L’una, interpretata da una struggente Laura Pannia, ci narra una vita di violenze subite e ci svela due terribili perdite. L’altra, una splendida Eleonora Notaro, dal temperamento nervoso e ribelle, crede nella rivoluzione come porta di accesso ad una vita migliore, fuori dall’istituto in cui è stata rinchiusa.
Storie e personaggi prendono corpo, ma proprio quando il pubblico sta per affezionarsi e per immedesimarsi tutto svanisce per lasciare il posto ad altri volti, ad altre energie: un maestro e un giovane allievo, interpretati da Alessio Esposito e Maria Lomurno, immersi in un viaggio apparentemente senza meta e coordinate; un Ministro dell’Interno, a cui Jacopo Cinque dà corpo e voce, che parla al suo elettorato in termini preconfezionati, con un sorriso stampato sul viso e sul mega poster che ha alle spalle ogni volta che la diretta televisiva inizia.

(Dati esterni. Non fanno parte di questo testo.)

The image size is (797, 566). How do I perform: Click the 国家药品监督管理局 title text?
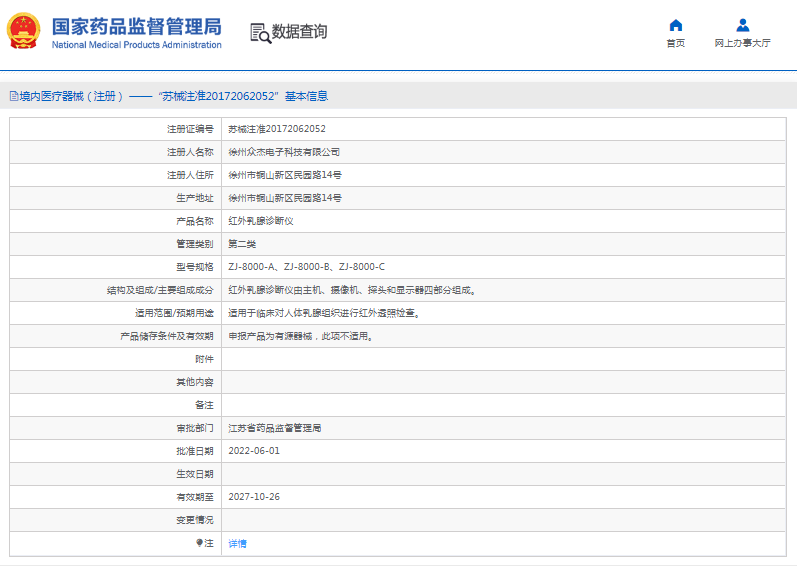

Mirabile il lavoro corale e trasformativo degli attori che dimostrano grande affiatamento e controllo sulla scena. Lasciandosi risucchiare dallo spettacolo, il testo, scritto da Anton Giulio Calenda, e la regia, a cura di Alessandro Di Murro, si fondono l’uno all’altro con straordinaria naturalezza.
Finalmente un teatro in cui testo e regia non sono i genitori dispotici che comandano sui figli come fossero roba loro. Tutti giocano un’unica partita, ovvero quella di mostrarci quanto tenebroso, violento e senza senso può diventare il periodo che stiamo vivendo.
Lo spettacolo, in scena fino all’11 ottobre, passa il testimone al pubblico chiedendogli di agire e di non restare più fermo a guardare.